Transcribe exactly, and only, the lines from the one with "Screen dimensions: 1139x633" through the end of the records below, including both of those lines. Skip all pictures.

___ DATA EXTRACTS

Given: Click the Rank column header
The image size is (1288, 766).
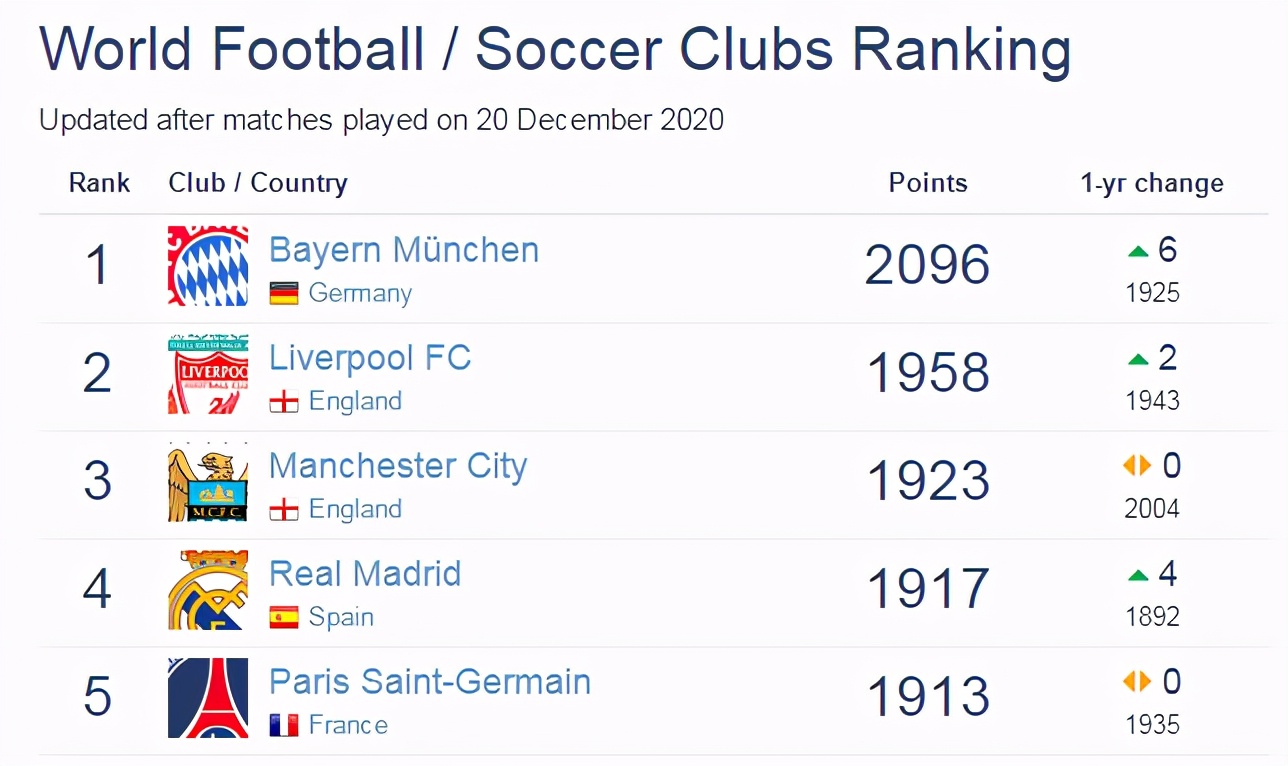Looking at the screenshot, I should (99, 183).
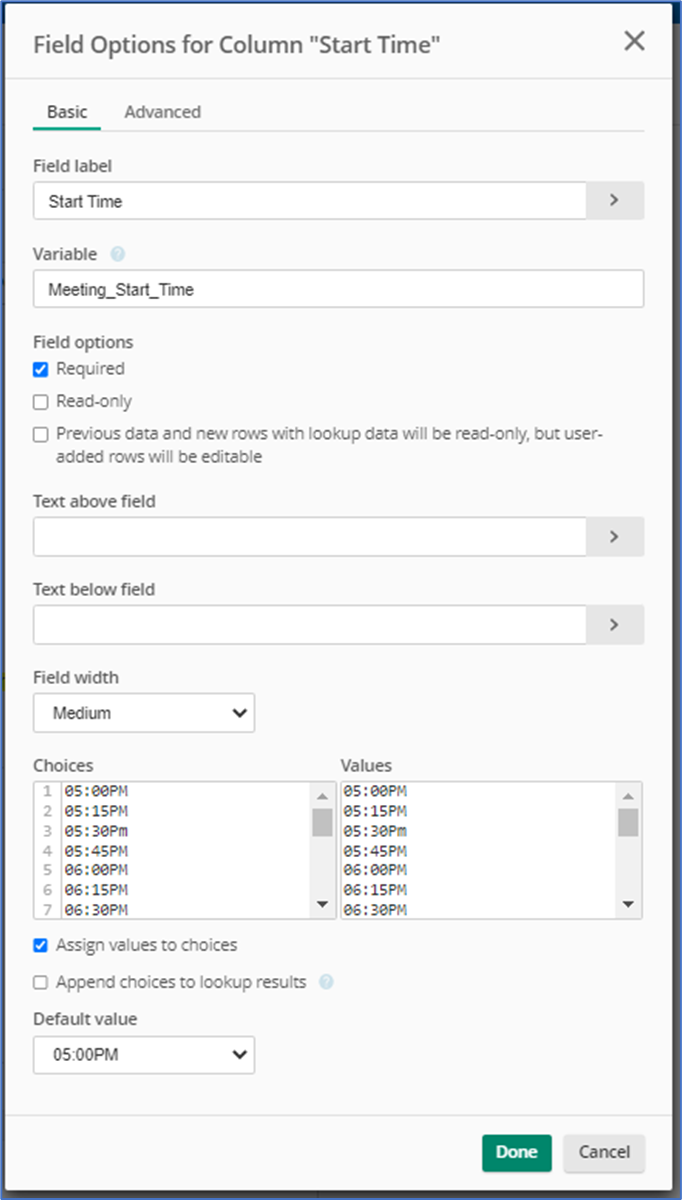Open help icon beside Append choices
This screenshot has width=682, height=1200.
[326, 982]
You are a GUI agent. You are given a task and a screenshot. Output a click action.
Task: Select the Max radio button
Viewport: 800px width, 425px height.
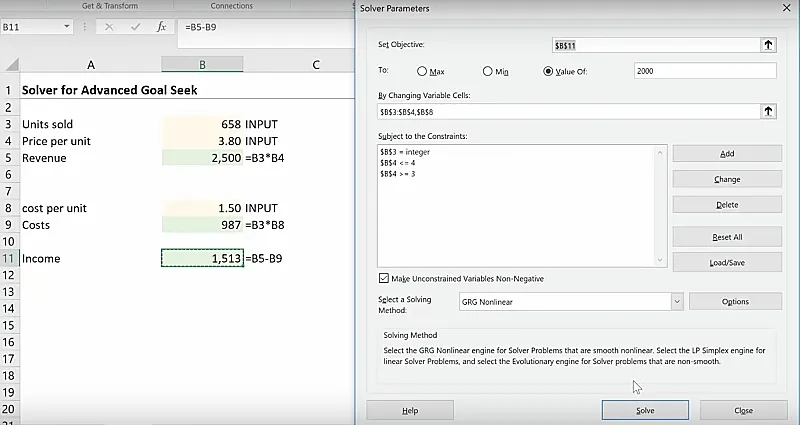pyautogui.click(x=422, y=71)
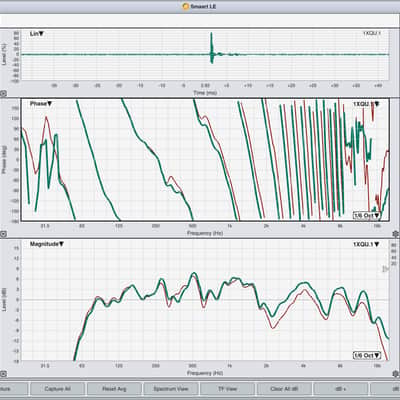Click the coherence threshold marker on magnitude plot
400x400 pixels.
pyautogui.click(x=385, y=269)
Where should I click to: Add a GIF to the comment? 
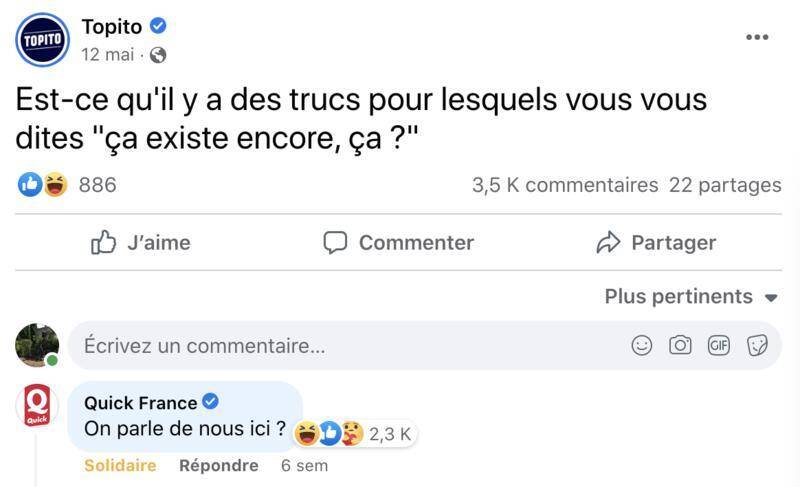coord(718,345)
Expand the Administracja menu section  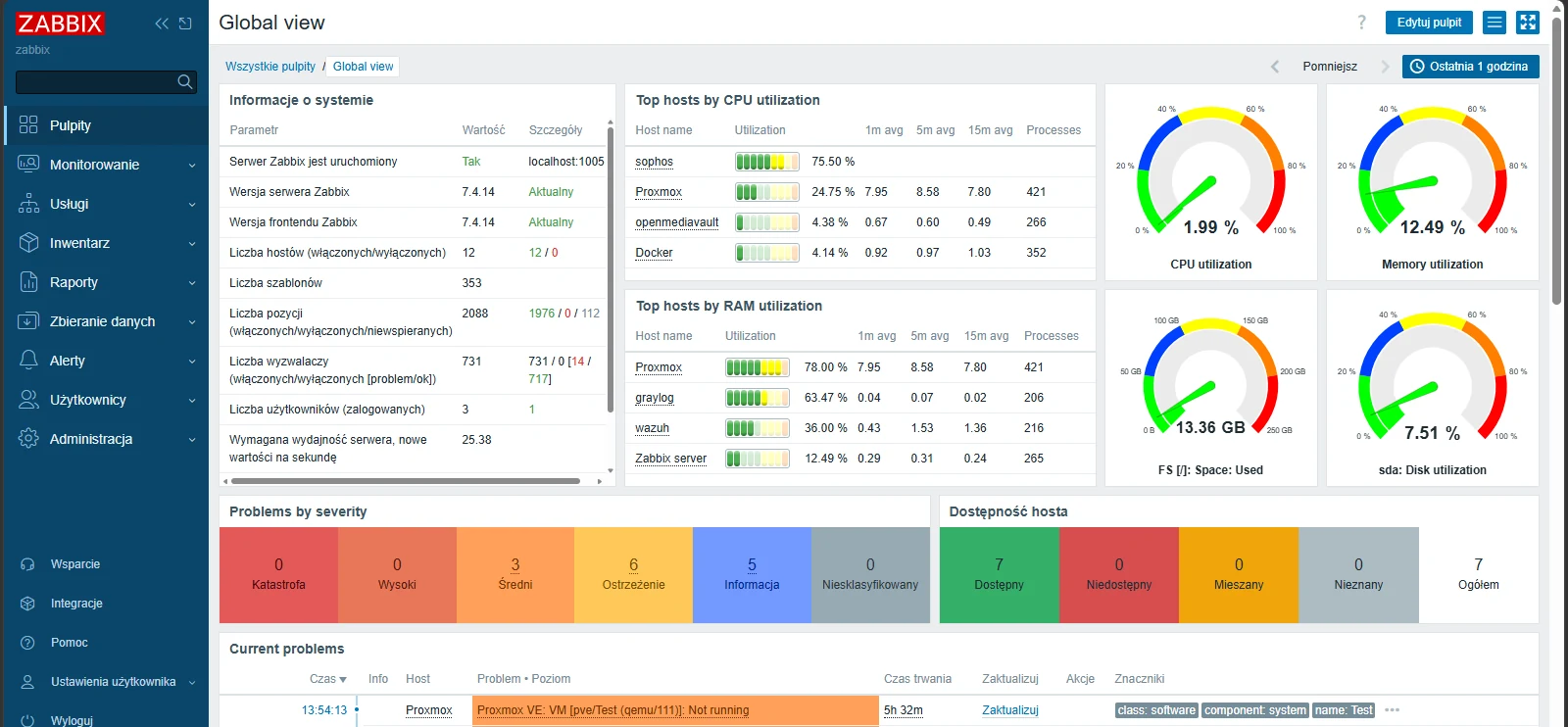106,439
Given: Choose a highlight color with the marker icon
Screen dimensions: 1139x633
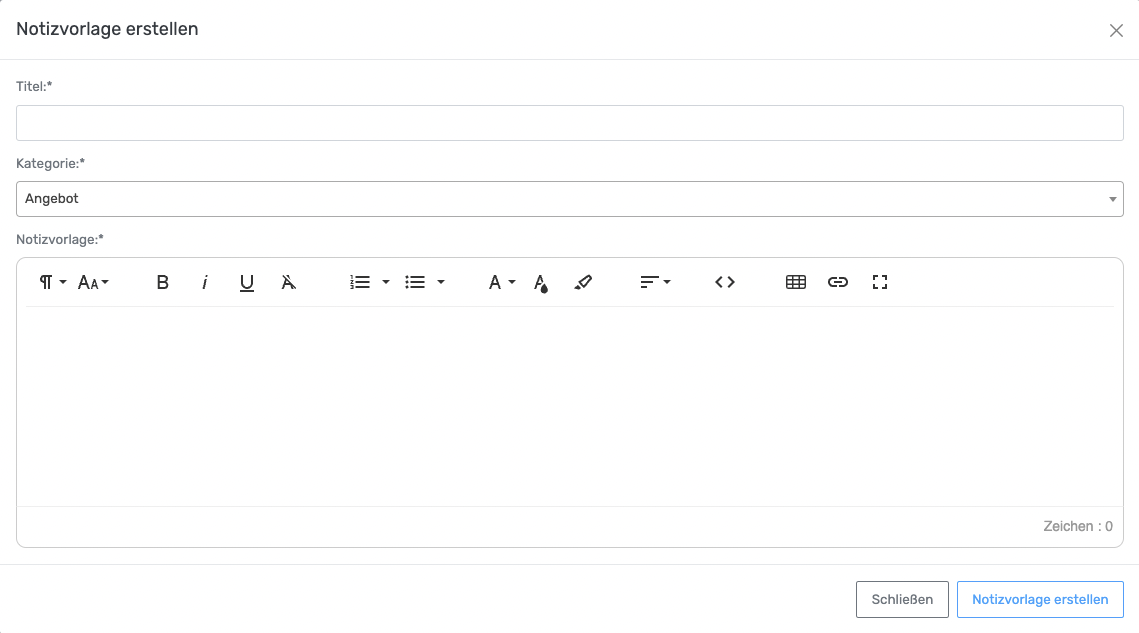Looking at the screenshot, I should click(x=584, y=283).
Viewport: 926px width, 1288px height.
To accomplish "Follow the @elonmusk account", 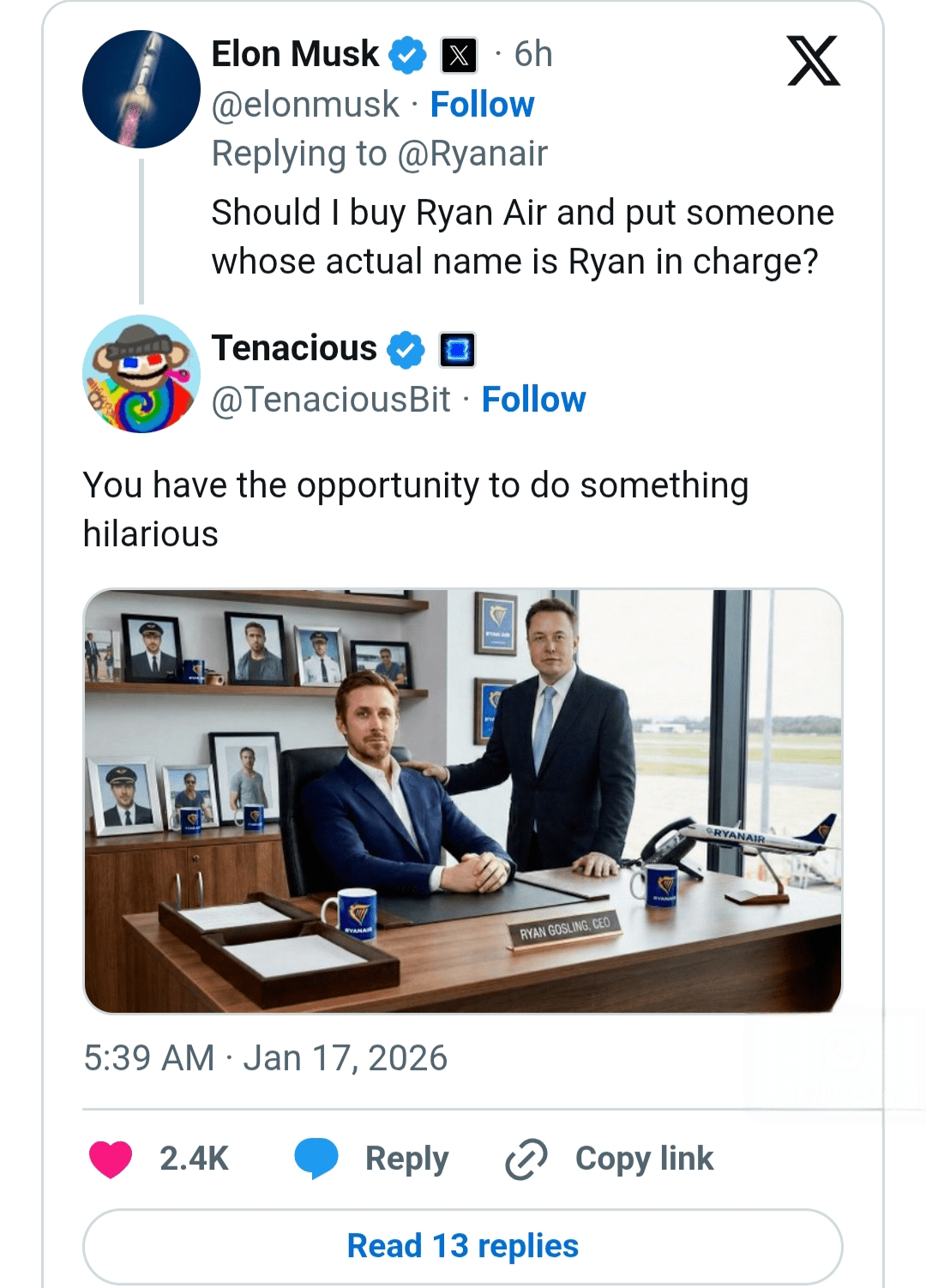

______

▶ YOUR SOLUTION
Screen dimensions: 1139x633
Looking at the screenshot, I should click(x=584, y=283).
Viewport: 926px width, 1288px height.
To accomplish "Follow the @elonmusk account", 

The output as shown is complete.